BUSINESS DATA SCIENCEの続き。

データなどは作者のgitにある。

Business Data Science: Combining Machine Learning and Economics to Optimize, Automate, and Accelerate Business Decisions

作者:Taddy, Matt
発売日: 2019/08/21
メディア: ハードカバー

最近「ビジネスデータサイエンスの教科書」という邦題で日本語版も出たみたいです

ビジネスデータサイエンスの教科書

作者:マット・タディ
発売日: 2020/07/22
メディア: 単行本

この章はなにか

分類問題について。

①は以下

knknkn.hatenablog.com

この節はなにか

多値分類について。

Multinomial Logistic Regression

前節までは0/1の2値(binary)分類をbinary logistic regressionでおこなったが、今回は多値(Multinomial)分類をおこなうため multinomial logistic regressionを考える。

このとき、例えば分類k = (1,2,3)の全3分類があった上で、 $y_i = 2$ が正解ラベルのとき、 $y_i = (0, 1, 0)$ のように自クラスを1、それ以外を0として表現をしなおすことで、前節のbinary logistic regressionと同様におこなうことができる。ただし、このとき分類毎の各変数への係数 $B = (\beta_1,\beta_2,...\beta_k)$ も推定する必要がある。

また、全分類を考慮した1となる確率は以下となる。

$p(y_i = 1 | x) = \frac{e^{x' \beta_i}}{\sum_{k=1}^{K} e^{x' \beta_k}}$

そのため、各変数への係数 $B = (\beta_1,\beta_2,...\beta_k)$ を全て用いたdevianceは以下となる。

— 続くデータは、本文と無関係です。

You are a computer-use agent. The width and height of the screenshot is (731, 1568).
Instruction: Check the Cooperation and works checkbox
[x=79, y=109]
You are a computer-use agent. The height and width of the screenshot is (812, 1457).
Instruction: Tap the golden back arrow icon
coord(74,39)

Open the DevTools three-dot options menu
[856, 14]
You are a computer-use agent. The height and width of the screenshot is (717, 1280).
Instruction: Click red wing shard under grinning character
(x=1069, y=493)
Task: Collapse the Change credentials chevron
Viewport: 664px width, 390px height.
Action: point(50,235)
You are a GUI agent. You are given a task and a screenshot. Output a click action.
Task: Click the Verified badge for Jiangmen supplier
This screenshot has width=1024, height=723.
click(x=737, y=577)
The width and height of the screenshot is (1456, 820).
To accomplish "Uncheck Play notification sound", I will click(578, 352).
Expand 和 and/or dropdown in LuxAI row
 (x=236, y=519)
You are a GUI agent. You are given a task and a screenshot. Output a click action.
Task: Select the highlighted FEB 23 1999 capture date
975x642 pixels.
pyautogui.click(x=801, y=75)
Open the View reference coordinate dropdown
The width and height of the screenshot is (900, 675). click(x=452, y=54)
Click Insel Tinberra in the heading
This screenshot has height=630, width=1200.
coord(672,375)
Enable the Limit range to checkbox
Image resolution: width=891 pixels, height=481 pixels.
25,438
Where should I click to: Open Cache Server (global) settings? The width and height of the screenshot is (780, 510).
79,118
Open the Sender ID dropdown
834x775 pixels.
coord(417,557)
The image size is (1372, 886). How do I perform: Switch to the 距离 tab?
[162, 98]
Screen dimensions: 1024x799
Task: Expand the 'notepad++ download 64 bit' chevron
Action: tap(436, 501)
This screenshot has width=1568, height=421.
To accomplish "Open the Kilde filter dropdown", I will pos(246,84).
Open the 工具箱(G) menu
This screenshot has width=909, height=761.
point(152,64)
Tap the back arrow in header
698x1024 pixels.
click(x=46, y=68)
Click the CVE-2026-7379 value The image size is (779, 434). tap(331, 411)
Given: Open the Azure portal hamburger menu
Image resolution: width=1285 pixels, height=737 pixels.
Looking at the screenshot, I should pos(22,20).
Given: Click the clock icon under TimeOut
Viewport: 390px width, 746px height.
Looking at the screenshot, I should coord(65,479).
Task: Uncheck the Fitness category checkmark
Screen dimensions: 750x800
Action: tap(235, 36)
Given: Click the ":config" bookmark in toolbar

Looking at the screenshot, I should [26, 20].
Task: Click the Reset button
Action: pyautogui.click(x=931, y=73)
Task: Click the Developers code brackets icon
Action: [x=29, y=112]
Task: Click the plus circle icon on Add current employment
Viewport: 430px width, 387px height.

$-2\sum_i \sum_k y_{ik} log(p_{ik}(x'_i B)) = -2 \sum_{i=1}^n (\sum_{k=1}^K y_{ik}\, x'_i \beta_k - m_i\, log(e^{x'_i \beta_k}))$

なお、 $m_i$ は $\sum_k y_{ik}$ のことを指し、これは正解となる分類の数を表す。k=2のみが正解ラベルのとき $m_i = 1$ となり、 k = 2,3の2つが正解のとき $m_i = 2$ となる。複数が正解はテキストマイニングなどでは使う概念。

このdevianceは各変数への係数Bを用いているので、全分類を考慮してdivianceを最小にするようにする必要がある。ペナルティ項を付与して最小化すると以下を考えることになる。

$argmin(- \frac{2}{n} \sum_i ^n y_{ik} log(p_{ik}(x'_i B) + λ \sum_k \sum_j |\beta_{kj}|)$

このとき式からわかるようにλは各分類に対して共通のλを用いる。

実データ

前回使ったガラスについてのデータ。

github.com

各ガラスタイプ毎にlassoでCVすると以下のようになる。

## A lasso penalized multinomial regression model
## running and plotting with glmnet
library(glmnet)
## we'll consider all of the content variables, interacted with RI
## You could also look at all interactions; you get diff model but similar performance OOS
xfgl <- sparse.model.matrix(type~.*RI, data=fgl)[,-1]
gtype <- fgl$type

glassfit <- cv.glmnet(xfgl, gtype, family="multinomial")
plot(glassfit) # CV error; across top avg # nonzero across classes
## plot the 6 sets of coefficient paths for each response class
par(mfrow=c(2,3), mai=c(.6,.6,.4,.4)) ## note we can use xvar="lambda" to plot against log lambda
plot(glassfit$glm, xvar="lambda")

f:id:chito_ng:20200324200345p:plain

このとき、各ガラスタイプによって挙動が異なっているが、モデルは全結果のdevianceであるmultinomial deviance(のペナルティ項付き)を最小にする共通のλを用いている。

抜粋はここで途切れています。